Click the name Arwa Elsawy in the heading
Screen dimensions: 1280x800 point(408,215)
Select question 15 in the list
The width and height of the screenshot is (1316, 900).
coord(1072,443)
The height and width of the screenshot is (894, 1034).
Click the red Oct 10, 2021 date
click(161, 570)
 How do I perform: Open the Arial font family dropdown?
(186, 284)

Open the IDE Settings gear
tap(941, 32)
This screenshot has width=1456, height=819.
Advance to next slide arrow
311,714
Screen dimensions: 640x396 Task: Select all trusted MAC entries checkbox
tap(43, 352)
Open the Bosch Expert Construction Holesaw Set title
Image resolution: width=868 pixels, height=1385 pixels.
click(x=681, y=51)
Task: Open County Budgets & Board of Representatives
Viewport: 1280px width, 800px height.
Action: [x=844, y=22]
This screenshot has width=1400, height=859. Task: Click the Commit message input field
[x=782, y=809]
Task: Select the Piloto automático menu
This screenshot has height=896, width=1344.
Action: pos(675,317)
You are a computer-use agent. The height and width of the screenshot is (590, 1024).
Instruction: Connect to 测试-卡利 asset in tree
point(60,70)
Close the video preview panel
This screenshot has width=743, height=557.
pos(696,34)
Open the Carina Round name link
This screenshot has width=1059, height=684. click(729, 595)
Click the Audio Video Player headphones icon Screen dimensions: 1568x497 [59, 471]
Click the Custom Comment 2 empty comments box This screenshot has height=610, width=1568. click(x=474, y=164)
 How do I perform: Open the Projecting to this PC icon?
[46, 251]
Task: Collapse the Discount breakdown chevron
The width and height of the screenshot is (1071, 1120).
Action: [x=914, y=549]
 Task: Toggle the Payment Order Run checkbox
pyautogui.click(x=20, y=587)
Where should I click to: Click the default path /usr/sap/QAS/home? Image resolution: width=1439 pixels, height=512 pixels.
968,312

==========

▸ **Work to complete**:
The full set of records above must be reproduced exactly in the reply.

▸ **The answer**:
Click the name Arwa Elsawy in the heading
Screen dimensions: 1280x800 point(408,215)
Select question 15 in the list
The width and height of the screenshot is (1316, 900).
coord(1072,443)
The height and width of the screenshot is (894, 1034).
Click the red Oct 10, 2021 date
click(161, 570)
 How do I perform: Open the Arial font family dropdown?
(186, 284)

Open the IDE Settings gear
tap(941, 32)
This screenshot has width=1456, height=819.
Advance to next slide arrow
311,714
Screen dimensions: 640x396 Task: Select all trusted MAC entries checkbox
tap(43, 352)
Open the Bosch Expert Construction Holesaw Set title
Image resolution: width=868 pixels, height=1385 pixels.
click(x=681, y=51)
Task: Open County Budgets & Board of Representatives
Viewport: 1280px width, 800px height.
Action: [x=844, y=22]
This screenshot has width=1400, height=859. Task: Click the Commit message input field
[x=782, y=809]
Task: Select the Piloto automático menu
This screenshot has height=896, width=1344.
Action: pos(675,317)
You are a computer-use agent. The height and width of the screenshot is (590, 1024).
Instruction: Connect to 测试-卡利 asset in tree
point(60,70)
Close the video preview panel
This screenshot has width=743, height=557.
pos(696,34)
Open the Carina Round name link
This screenshot has width=1059, height=684. click(729, 595)
Click the Audio Video Player headphones icon Screen dimensions: 1568x497 [59, 471]
Click the Custom Comment 2 empty comments box This screenshot has height=610, width=1568. click(x=474, y=164)
 How do I perform: Open the Projecting to this PC icon?
[46, 251]
Task: Collapse the Discount breakdown chevron
The width and height of the screenshot is (1071, 1120).
Action: [x=914, y=549]
 Task: Toggle the Payment Order Run checkbox
pyautogui.click(x=20, y=587)
Where should I click to: Click the default path /usr/sap/QAS/home? Image resolution: width=1439 pixels, height=512 pixels.
968,312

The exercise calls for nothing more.